=== Tekstfragment ===
---+---
De voorbije tien jaar vonden er in dit land tien islamitische terreuraanslagen met tientallen doden plaats. Maar volgens de traditionele partijen is het belangrijkste probleem inzake radicalisering de Facebookberichten van mensen die zich zorgen maken over het migratiebeleid. Kan men nog meer in een ivoren toren leven? Dit rapport heeft dus duidelijk gewoon een politiek doel. Men probeert alles wat ongefilterd op sociale media verschijnt, op één hoop te gooien met gewelddadig extremisme, zodat men de aandacht kan afleiden van het islamextremisme.
---+---
=== Opdracht A ===
Ga na of elk van deze uitspraken klopt met het tekstfragment. Geef per uitspraak ja of nee en citeer de woorden uit de tekst die de doorslag geven.
(i) In de voorbije tien jaar vonden er in dit land tien islamitische terreuraanslagen plaats.
(ii) Volgens de traditionele partijen is het islamextremisme het belangrijkste probleem inzake radicalisering.
(iii) Het rapport heeft volgens het tekstfragment een politiek doel.
=== Opdracht B ===
Noem alle woorden in het tekstfragment die met een hoofdletter beginnen, in de volgorde waarin ze voorkomen.
=== Opdracht C ===
Van welk onderwerp wil men volgens het tekstfragment de aandacht afleiden?
De lijst die na het tekstfragment komt, is apart materiaal.

=== Beschikbare gegevens ===
---+---
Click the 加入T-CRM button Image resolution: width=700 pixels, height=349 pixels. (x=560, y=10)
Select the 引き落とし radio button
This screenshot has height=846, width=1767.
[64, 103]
---+---
=== Volledig antwoord A ===
(i) Ja: "De voorbije tien jaar vonden er in dit land tien islamitische terreuraanslagen met tientallen doden plaats."
(ii) Nee: "volgens de traditionele partijen is het belangrijkste probleem inzake radicalisering de Facebookberichten van mensen die zich zorgen maken over het migratiebeleid"
(iii) Ja: "Dit rapport heeft dus duidelijk gewoon een politiek doel."

=== Volledig antwoord B ===
De, Maar, Facebookberichten, Kan, Dit, Men

=== Volledig antwoord C ===
Van het islamextremisme.